Devant l'ampleur de la polémique suscitée par la venue de la vedette du raï Cheb Mami dans la métropole, les organisateurs du Festival du monde arabe (FMA) de Montréal pourraient bien annuler cet «événement spécial» prévu pour le 28 novembre.

«Si cette controverse se poursuit, le FMA pourrait réévaluer sa décision quitte à annuler l'événement. Je ne veux pas laisser cette affaire nuire aux orientations du Festival», a fait savoir le directeur artistique et général, Joseph Nakhlé.

À titre personnel, M. Nakhlé se dit favorable à la notion de réhabilitation et de «deuxième chance». Cela dit, «le FMA ne défend pas la cause de Cheb Mami. Nous défendons les droits des femmes à fond», a-t-il insisté.

Mercredi, le Journal de Québec révélait que Cheb Mami était invité par le FMA pour un spectacle montréalais, à la fin de l'année. Or, cet artiste a été condamné par la justice française, en 2009, à cinq ans de prison pour avoir organisé une tentative d'avortement forcé sur son ex-conjointe. Il n'est sorti de prison que le 23 mars dernier.

«S'il vient comme prévu, ça pourrait même être une opportunité pour vous de lui poser des questions fermement et avec insistance sur les droits des femmes. Mais ce n'est pas au FMA de réclamer aux artistes leur casier judiciaire», a signalé M. Nakhlé.

«Déplacé»

En 2010, le FMA était doté d'un budget de 765 164$. Plus du tiers de cette somme provenait de l'argent public. Ainsi, le gouvernement du Québec a accordé 137 000 $ au Festival, la Ville de Montréal l'a subventionné à hauteur de 68 000$, tandis que le palier fédéral lui a offert 60 000$.

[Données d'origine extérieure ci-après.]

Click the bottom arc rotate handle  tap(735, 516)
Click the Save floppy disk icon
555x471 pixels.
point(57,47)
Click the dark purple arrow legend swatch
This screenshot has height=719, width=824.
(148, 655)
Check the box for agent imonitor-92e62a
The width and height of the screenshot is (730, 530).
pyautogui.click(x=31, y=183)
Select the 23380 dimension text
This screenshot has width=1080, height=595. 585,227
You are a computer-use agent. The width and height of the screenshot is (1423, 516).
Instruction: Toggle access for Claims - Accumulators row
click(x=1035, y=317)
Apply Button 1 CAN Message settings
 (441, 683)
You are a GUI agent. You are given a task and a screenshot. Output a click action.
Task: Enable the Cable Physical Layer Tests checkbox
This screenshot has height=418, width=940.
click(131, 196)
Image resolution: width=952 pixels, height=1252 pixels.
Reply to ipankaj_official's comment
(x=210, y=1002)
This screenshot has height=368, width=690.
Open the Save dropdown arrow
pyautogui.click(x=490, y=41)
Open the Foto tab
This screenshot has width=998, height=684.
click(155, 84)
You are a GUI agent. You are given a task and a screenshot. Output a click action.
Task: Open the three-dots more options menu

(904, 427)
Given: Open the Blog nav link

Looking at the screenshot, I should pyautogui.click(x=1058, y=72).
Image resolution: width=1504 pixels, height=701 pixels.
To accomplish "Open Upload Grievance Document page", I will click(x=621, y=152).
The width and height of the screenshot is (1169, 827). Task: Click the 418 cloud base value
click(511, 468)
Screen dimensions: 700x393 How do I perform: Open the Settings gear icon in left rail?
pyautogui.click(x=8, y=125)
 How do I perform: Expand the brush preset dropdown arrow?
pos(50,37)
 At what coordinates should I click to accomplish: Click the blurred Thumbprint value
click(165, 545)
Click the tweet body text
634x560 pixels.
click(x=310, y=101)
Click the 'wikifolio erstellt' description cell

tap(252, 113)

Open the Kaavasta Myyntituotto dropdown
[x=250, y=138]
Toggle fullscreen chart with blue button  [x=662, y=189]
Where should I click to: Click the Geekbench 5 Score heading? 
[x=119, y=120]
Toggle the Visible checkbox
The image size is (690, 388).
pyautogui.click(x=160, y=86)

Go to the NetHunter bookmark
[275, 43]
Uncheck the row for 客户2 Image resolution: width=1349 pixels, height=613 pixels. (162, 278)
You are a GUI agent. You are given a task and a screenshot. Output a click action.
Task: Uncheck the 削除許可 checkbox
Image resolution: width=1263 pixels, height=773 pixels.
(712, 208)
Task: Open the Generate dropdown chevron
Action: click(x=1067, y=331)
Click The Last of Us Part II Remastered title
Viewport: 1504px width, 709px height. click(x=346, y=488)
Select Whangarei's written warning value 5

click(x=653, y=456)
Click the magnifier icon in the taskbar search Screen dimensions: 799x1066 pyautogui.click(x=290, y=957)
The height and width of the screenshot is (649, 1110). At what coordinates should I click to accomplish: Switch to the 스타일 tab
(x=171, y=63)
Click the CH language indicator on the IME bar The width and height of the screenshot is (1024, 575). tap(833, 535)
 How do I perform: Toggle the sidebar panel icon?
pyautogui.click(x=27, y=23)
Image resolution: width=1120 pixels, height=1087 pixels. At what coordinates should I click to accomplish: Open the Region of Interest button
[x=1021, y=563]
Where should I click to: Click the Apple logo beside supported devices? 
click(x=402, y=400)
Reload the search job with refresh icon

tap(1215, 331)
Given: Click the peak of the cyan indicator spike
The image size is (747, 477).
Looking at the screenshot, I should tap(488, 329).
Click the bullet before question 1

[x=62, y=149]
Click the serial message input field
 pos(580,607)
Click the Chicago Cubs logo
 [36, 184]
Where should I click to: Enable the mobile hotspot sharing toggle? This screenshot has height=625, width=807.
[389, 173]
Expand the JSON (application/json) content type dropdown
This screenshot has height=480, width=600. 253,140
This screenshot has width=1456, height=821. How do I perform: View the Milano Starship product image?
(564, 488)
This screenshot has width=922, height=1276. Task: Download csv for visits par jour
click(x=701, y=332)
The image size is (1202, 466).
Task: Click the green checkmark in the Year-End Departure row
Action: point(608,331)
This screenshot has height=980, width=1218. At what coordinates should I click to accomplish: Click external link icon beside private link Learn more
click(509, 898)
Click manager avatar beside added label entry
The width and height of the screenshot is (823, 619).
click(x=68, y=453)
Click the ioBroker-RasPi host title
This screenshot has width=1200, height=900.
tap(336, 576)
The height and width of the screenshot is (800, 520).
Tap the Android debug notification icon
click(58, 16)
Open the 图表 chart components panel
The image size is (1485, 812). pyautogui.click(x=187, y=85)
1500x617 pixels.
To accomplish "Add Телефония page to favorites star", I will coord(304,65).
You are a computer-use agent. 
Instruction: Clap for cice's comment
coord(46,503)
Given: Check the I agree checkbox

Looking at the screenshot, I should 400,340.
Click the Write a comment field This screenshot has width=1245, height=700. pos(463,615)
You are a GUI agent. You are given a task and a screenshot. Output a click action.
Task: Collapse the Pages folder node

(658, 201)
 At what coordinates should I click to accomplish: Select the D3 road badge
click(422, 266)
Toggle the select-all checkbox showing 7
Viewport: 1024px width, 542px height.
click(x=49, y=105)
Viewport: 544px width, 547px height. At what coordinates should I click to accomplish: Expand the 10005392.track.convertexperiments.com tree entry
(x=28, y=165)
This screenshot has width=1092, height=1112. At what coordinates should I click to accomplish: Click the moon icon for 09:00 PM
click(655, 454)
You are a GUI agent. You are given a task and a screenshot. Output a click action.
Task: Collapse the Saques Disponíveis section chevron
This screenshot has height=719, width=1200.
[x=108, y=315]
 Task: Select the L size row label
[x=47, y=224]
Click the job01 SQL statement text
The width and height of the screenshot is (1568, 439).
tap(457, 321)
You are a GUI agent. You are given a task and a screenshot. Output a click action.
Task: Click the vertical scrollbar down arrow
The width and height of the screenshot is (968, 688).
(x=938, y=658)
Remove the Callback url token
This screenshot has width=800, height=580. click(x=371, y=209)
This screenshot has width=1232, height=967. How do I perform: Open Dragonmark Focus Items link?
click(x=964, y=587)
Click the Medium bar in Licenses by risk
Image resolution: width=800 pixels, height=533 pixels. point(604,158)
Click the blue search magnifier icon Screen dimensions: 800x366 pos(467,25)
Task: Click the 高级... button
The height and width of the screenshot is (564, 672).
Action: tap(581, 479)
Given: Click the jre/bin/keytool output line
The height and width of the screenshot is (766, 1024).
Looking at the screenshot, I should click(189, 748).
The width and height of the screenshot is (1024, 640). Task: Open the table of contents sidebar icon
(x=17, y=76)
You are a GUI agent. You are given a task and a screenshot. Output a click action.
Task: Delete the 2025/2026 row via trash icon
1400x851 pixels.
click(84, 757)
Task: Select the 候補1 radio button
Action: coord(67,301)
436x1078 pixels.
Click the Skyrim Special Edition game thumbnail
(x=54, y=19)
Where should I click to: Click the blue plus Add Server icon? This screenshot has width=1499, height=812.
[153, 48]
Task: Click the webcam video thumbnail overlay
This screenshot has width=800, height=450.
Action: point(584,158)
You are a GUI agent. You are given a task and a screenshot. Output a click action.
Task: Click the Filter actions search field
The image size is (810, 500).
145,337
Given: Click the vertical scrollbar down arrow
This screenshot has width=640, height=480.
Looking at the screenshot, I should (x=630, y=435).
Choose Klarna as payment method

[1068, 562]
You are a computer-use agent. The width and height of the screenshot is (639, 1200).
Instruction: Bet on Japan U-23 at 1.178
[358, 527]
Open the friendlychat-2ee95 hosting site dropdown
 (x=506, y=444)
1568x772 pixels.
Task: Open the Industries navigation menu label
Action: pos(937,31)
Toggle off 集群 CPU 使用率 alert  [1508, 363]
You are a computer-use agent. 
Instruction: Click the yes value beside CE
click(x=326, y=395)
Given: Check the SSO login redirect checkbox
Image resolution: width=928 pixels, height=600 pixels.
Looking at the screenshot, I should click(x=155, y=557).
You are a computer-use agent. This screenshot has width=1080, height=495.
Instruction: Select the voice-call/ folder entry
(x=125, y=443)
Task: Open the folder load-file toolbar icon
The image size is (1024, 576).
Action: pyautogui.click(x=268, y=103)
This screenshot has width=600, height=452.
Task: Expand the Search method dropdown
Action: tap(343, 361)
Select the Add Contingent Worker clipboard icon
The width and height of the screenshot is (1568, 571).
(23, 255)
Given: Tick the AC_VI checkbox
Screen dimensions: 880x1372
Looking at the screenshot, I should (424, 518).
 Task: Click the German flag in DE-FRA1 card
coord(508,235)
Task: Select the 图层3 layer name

Joseph Nakhlé estime qu'il est «un peu déplacé» d'évoquer l'argent public dans le cas spécifique du spectacle de Cheb Mami. «Ce show est conçu pour être autofinancé. Nous pensons être capables de remplir la salle et de couvrir nos frais à partir de la vente de billets. L'argent public sert à nos créations et à nos efforts artistiques», a-t-il fait savoir.

Réaction ministérielle

Mercredi, la ministre de la Culture et de la Condition féminine, Christine Saint-Pierre, a eu une réaction identique à celle adoptée au moment de l'éclatement de l'affaire Bertrand Cantat. «Toute violence faite aux femmes est inacceptable, a-t-elle rappelé. Pour ce qui est du contenu artistique, la ministre de la Culture n'a pas à s'immiscer dans les choix artistiques. C'est au Festival de justifier son choix artistique.»

Mme St-Pierre a par ailleurs rappelé que l'entrée au Canada n'était pas un droit, mais bien un «privilège». Selon elle, «le Canada a un travail à faire là-dedans (permettre ou non l'entrée de Cheb Mami sur le territoire)».